§ TASK DIRECTIONS
Recast every line of the material below as a JSON list of strings, one string per line, and leave out any blank lines.

##### EXERCISE DATA #####

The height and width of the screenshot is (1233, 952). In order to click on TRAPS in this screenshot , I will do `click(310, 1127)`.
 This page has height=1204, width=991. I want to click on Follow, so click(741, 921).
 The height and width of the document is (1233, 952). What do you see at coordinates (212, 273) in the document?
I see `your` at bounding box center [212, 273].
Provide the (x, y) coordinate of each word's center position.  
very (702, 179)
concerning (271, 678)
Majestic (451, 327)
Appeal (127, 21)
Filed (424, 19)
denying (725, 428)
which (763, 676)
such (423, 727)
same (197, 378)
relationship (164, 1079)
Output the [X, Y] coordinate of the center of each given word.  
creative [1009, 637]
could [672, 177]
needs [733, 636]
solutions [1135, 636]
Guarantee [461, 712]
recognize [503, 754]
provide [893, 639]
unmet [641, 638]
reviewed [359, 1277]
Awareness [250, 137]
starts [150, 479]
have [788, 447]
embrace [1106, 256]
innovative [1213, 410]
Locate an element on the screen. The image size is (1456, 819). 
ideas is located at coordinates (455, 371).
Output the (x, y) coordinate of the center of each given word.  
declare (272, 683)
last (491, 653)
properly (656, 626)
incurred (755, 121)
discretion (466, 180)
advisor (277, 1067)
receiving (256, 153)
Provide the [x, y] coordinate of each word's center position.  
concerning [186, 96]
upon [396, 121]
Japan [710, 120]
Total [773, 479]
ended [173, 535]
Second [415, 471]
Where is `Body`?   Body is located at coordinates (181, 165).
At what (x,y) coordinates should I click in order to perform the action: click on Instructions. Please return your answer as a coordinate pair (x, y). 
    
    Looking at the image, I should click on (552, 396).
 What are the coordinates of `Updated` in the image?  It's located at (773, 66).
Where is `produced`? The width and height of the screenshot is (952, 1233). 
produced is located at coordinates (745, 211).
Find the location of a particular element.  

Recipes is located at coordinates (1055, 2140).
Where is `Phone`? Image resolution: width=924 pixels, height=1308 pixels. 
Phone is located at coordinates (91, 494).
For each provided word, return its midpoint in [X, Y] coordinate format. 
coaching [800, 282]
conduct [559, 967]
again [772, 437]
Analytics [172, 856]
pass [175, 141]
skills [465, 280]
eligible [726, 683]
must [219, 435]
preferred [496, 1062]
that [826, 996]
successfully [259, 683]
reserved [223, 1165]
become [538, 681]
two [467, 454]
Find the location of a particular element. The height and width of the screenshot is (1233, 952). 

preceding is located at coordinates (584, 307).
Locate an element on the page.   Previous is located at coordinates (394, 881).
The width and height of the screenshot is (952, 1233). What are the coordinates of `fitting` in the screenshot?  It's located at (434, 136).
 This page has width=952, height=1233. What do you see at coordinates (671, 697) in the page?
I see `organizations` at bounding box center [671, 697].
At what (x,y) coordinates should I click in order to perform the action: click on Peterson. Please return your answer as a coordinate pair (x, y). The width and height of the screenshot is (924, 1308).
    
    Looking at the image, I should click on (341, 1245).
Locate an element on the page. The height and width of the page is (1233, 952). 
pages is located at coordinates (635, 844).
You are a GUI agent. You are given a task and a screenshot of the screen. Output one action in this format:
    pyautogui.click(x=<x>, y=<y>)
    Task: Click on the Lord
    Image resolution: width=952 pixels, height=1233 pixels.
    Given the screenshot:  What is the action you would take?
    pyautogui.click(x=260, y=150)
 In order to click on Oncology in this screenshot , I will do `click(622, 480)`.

#####

§ THE RESULT
[
  "The height and width of the screenshot is (1233, 952). In order to click on TRAPS in this screenshot , I will do `click(310, 1127)`.",
  " This page has height=1204, width=991. I want to click on Follow, so click(741, 921).",
  " The height and width of the document is (1233, 952). What do you see at coordinates (212, 273) in the document?",
  "I see `your` at bounding box center [212, 273].",
  "Provide the (x, y) coordinate of each word's center position.  ",
  "very (702, 179)",
  "concerning (271, 678)",
  "Majestic (451, 327)",
  "Appeal (127, 21)",
  "Filed (424, 19)",
  "denying (725, 428)",
  "which (763, 676)",
  "such (423, 727)",
  "same (197, 378)",
  "relationship (164, 1079)",
  "Output the [X, Y] coordinate of the center of each given word.  ",
  "creative [1009, 637]",
  "could [672, 177]",
  "needs [733, 636]",
  "solutions [1135, 636]",
  "Guarantee [461, 712]",
  "recognize [503, 754]",
  "provide [893, 639]",
  "unmet [641, 638]",
  "reviewed [359, 1277]",
  "Awareness [250, 137]",
  "starts [150, 479]",
  "have [788, 447]",
  "embrace [1106, 256]",
  "innovative [1213, 410]",
  "Locate an element on the screen. The image size is (1456, 819). ",
  "ideas is located at coordinates (455, 371).",
  "Output the (x, y) coordinate of the center of each given word.  ",
  "declare (272, 683)",
  "last (491, 653)",
  "properly (656, 626)",
  "incurred (755, 121)",
  "discretion (466, 180)",
  "advisor (277, 1067)",
  "receiving (256, 153)",
  "Provide the [x, y] coordinate of each word's center position.  ",
  "concerning [186, 96]",
  "upon [396, 121]",
  "Japan [710, 120]",
  "Total [773, 479]",
  "ended [173, 535]",
  "Second [415, 471]",
  "Where is `Body`?   Body is located at coordinates (181, 165).",
  "At what (x,y) coordinates should I click in order to perform the action: click on Instructions. Please return your answer as a coordinate pair (x, y). ",
  "    Looking at the image, I should click on (552, 396).",
  " What are the coordinates of `Updated` in the image?  It's located at (773, 66).",
  "Where is `produced`? The width and height of the screenshot is (952, 1233). ",
  "produced is located at coordinates (745, 211).",
  "Find the location of a particular element.  ",
  "Recipes is located at coordinates (1055, 2140).",
  "Where is `Phone`? Image resolution: width=924 pixels, height=1308 pixels. ",
  "Phone is located at coordinates (91, 494).",
  "For each provided word, return its midpoint in [X, Y] coordinate format. ",
  "coaching [800, 282]",
  "conduct [559, 967]",
  "again [772, 437]",
  "Analytics [172, 856]",
  "pass [175, 141]",
  "skills [465, 280]",
  "eligible [726, 683]",
  "must [219, 435]",
  "preferred [496, 1062]",
  "that [826, 996]",
  "successfully [259, 683]",
  "reserved [223, 1165]",
  "become [538, 681]",
  "two [467, 454]",
  "Find the location of a particular element. The height and width of the screenshot is (1233, 952). ",
  "preceding is located at coordinates (584, 307).",
  "Locate an element on the page.   Previous is located at coordinates (394, 881).",
  "The width and height of the screenshot is (952, 1233). What are the coordinates of `fitting` in the screenshot?  It's located at (434, 136).",
  " This page has width=952, height=1233. What do you see at coordinates (671, 697) in the page?",
  "I see `organizations` at bounding box center [671, 697].",
  "At what (x,y) coordinates should I click in order to perform the action: click on Peterson. Please return your answer as a coordinate pair (x, y). The width and height of the screenshot is (924, 1308).",
  "    Looking at the image, I should click on (341, 1245).",
  "Locate an element on the page. The height and width of the page is (1233, 952). ",
  "pages is located at coordinates (635, 844).",
  "You are a GUI agent. You are given a task and a screenshot of the screen. Output one action in this format:",
  "    pyautogui.click(x=<x>, y=<y>)",
  "    Task: Click on the Lord",
  "    Image resolution: width=952 pixels, height=1233 pixels.",
  "    Given the screenshot:  What is the action you would take?",
  "    pyautogui.click(x=260, y=150)",
  " In order to click on Oncology in this screenshot , I will do `click(622, 480)`."
]